- ЗАДАНИЕ -
Переименуйте «text field» в «input field» во всём материале, оставив остальное без изменений.

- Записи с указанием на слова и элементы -
┄┄┄┄┄┄┄┄┄┄

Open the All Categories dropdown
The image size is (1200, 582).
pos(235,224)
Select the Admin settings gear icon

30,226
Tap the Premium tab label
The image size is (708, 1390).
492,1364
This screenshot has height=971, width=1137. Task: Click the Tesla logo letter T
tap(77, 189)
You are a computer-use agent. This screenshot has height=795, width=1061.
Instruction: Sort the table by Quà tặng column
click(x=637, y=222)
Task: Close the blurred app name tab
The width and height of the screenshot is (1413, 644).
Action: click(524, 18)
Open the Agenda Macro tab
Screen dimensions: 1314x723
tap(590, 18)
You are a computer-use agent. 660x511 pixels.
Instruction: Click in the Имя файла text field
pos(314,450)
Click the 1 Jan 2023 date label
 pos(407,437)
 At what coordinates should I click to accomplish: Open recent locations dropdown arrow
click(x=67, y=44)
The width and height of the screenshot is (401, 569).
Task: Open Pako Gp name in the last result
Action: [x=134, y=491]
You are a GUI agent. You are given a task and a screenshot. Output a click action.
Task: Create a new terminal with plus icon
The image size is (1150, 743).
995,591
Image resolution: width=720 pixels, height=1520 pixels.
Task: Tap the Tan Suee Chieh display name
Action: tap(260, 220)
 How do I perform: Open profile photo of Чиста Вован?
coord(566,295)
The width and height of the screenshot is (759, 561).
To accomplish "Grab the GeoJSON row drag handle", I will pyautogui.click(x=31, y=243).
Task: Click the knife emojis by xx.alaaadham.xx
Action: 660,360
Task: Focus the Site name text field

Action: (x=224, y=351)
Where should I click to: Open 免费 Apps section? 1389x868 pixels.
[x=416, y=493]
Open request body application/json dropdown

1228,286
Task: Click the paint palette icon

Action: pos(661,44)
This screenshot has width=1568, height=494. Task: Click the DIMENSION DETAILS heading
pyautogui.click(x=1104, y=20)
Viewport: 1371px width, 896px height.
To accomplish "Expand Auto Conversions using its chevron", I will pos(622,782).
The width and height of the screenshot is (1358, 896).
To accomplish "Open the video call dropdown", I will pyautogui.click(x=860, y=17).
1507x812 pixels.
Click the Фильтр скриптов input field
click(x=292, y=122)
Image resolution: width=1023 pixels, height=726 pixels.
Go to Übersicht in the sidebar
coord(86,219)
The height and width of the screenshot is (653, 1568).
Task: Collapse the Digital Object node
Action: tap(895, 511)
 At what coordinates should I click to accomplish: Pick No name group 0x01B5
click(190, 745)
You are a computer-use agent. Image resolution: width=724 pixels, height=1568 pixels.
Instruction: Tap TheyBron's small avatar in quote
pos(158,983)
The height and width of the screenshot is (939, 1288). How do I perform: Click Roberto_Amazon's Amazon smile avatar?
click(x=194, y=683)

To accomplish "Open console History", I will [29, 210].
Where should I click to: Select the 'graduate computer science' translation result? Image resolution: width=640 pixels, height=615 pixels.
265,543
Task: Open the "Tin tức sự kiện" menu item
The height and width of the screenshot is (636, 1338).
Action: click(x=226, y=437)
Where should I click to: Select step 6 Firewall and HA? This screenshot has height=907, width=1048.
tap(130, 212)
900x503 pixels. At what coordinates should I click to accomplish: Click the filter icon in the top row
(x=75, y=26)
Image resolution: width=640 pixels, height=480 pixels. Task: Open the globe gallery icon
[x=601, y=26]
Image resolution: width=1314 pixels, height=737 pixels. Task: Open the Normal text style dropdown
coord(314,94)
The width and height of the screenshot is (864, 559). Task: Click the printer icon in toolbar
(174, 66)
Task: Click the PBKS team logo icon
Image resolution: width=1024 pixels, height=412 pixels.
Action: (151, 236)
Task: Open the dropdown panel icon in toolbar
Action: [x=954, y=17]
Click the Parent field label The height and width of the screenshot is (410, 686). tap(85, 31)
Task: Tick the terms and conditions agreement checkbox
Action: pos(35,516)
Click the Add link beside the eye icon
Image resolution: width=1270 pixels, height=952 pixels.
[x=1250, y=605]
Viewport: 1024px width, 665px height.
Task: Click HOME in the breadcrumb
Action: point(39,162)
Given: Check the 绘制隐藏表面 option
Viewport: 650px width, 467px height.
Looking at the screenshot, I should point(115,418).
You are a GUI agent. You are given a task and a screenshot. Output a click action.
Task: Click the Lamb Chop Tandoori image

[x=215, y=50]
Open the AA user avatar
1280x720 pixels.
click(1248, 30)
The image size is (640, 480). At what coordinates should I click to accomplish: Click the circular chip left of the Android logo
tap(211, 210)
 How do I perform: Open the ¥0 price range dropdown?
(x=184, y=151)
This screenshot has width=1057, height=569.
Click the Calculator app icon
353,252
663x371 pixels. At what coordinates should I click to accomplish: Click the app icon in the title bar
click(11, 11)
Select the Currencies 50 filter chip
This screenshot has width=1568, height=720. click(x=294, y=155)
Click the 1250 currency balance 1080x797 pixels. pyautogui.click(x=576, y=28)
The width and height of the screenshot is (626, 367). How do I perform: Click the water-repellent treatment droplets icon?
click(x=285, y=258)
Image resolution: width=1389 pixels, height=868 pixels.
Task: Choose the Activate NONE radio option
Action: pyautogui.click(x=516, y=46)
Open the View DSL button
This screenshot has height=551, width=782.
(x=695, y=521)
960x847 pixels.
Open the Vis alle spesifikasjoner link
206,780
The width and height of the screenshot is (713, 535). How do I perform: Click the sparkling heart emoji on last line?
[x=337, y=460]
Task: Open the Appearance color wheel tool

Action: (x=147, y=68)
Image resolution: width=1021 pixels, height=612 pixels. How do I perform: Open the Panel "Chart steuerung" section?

┄┄┄┄┄┄┄┄┄┄

- ПРАВИЛЬНЫЙ ОТВЕТ -
Open the All Categories dropdown
The image size is (1200, 582).
pos(235,224)
Select the Admin settings gear icon

30,226
Tap the Premium tab label
The image size is (708, 1390).
492,1364
This screenshot has height=971, width=1137. Task: Click the Tesla logo letter T
tap(77, 189)
You are a computer-use agent. This screenshot has height=795, width=1061.
Instruction: Sort the table by Quà tặng column
click(x=637, y=222)
Task: Close the blurred app name tab
The width and height of the screenshot is (1413, 644).
Action: click(524, 18)
Open the Agenda Macro tab
Screen dimensions: 1314x723
tap(590, 18)
You are a computer-use agent. 660x511 pixels.
Instruction: Click in the Имя файла input field
pos(314,450)
Click the 1 Jan 2023 date label
 pos(407,437)
 At what coordinates should I click to accomplish: Open recent locations dropdown arrow
click(x=67, y=44)
The width and height of the screenshot is (401, 569).
Task: Open Pako Gp name in the last result
Action: [x=134, y=491]
You are a GUI agent. You are given a task and a screenshot. Output a click action.
Task: Create a new terminal with plus icon
The image size is (1150, 743).
995,591
Image resolution: width=720 pixels, height=1520 pixels.
Task: Tap the Tan Suee Chieh display name
Action: tap(260, 220)
 How do I perform: Open profile photo of Чиста Вован?
coord(566,295)
The width and height of the screenshot is (759, 561).
To accomplish "Grab the GeoJSON row drag handle", I will pyautogui.click(x=31, y=243).
Task: Click the knife emojis by xx.alaaadham.xx
Action: 660,360
Task: Focus the Site name input field

Action: (x=224, y=351)
Where should I click to: Open 免费 Apps section? 1389x868 pixels.
[x=416, y=493]
Open request body application/json dropdown

1228,286
Task: Click the paint palette icon

Action: pos(661,44)
This screenshot has width=1568, height=494. Task: Click the DIMENSION DETAILS heading
pyautogui.click(x=1104, y=20)
Viewport: 1371px width, 896px height.
To accomplish "Expand Auto Conversions using its chevron", I will pos(622,782).
The width and height of the screenshot is (1358, 896).
To accomplish "Open the video call dropdown", I will pyautogui.click(x=860, y=17).
1507x812 pixels.
Click the Фильтр скриптов input field
click(x=292, y=122)
Image resolution: width=1023 pixels, height=726 pixels.
Go to Übersicht in the sidebar
coord(86,219)
The height and width of the screenshot is (653, 1568).
Task: Collapse the Digital Object node
Action: tap(895, 511)
 At what coordinates should I click to accomplish: Pick No name group 0x01B5
click(190, 745)
You are a computer-use agent. Image resolution: width=724 pixels, height=1568 pixels.
Instruction: Tap TheyBron's small avatar in quote
pos(158,983)
The height and width of the screenshot is (939, 1288). How do I perform: Click Roberto_Amazon's Amazon smile avatar?
click(x=194, y=683)

To accomplish "Open console History", I will [29, 210].
Where should I click to: Select the 'graduate computer science' translation result? Image resolution: width=640 pixels, height=615 pixels.
265,543
Task: Open the "Tin tức sự kiện" menu item
The height and width of the screenshot is (636, 1338).
Action: click(x=226, y=437)
Where should I click to: Select step 6 Firewall and HA? This screenshot has height=907, width=1048.
tap(130, 212)
900x503 pixels. At what coordinates should I click to accomplish: Click the filter icon in the top row
(x=75, y=26)
Image resolution: width=640 pixels, height=480 pixels. Task: Open the globe gallery icon
[x=601, y=26]
Image resolution: width=1314 pixels, height=737 pixels. Task: Open the Normal text style dropdown
coord(314,94)
The width and height of the screenshot is (864, 559). Task: Click the printer icon in toolbar
(174, 66)
Task: Click the PBKS team logo icon
Image resolution: width=1024 pixels, height=412 pixels.
Action: (151, 236)
Task: Open the dropdown panel icon in toolbar
Action: [x=954, y=17]
Click the Parent field label The height and width of the screenshot is (410, 686). tap(85, 31)
Task: Tick the terms and conditions agreement checkbox
Action: pos(35,516)
Click the Add link beside the eye icon
Image resolution: width=1270 pixels, height=952 pixels.
[x=1250, y=605]
Viewport: 1024px width, 665px height.
Task: Click HOME in the breadcrumb
Action: point(39,162)
Given: Check the 绘制隐藏表面 option
Viewport: 650px width, 467px height.
Looking at the screenshot, I should point(115,418).
You are a GUI agent. You are given a task and a screenshot. Output a click action.
Task: Click the Lamb Chop Tandoori image

[x=215, y=50]
Open the AA user avatar
1280x720 pixels.
click(1248, 30)
The image size is (640, 480). At what coordinates should I click to accomplish: Click the circular chip left of the Android logo
tap(211, 210)
 How do I perform: Open the ¥0 price range dropdown?
(x=184, y=151)
This screenshot has width=1057, height=569.
Click the Calculator app icon
353,252
663x371 pixels. At what coordinates should I click to accomplish: Click the app icon in the title bar
click(11, 11)
Select the Currencies 50 filter chip
This screenshot has width=1568, height=720. click(x=294, y=155)
Click the 1250 currency balance 1080x797 pixels. pyautogui.click(x=576, y=28)
The width and height of the screenshot is (626, 367). How do I perform: Click the water-repellent treatment droplets icon?
click(x=285, y=258)
Image resolution: width=1389 pixels, height=868 pixels.
Task: Choose the Activate NONE radio option
Action: pyautogui.click(x=516, y=46)
Open the View DSL button
This screenshot has height=551, width=782.
(x=695, y=521)
960x847 pixels.
Open the Vis alle spesifikasjoner link
206,780
The width and height of the screenshot is (713, 535). How do I perform: Click the sparkling heart emoji on last line?
[x=337, y=460]
Task: Open the Appearance color wheel tool

Action: (x=147, y=68)
Image resolution: width=1021 pixels, height=612 pixels. How do I perform: Open the Panel "Chart steuerung" section?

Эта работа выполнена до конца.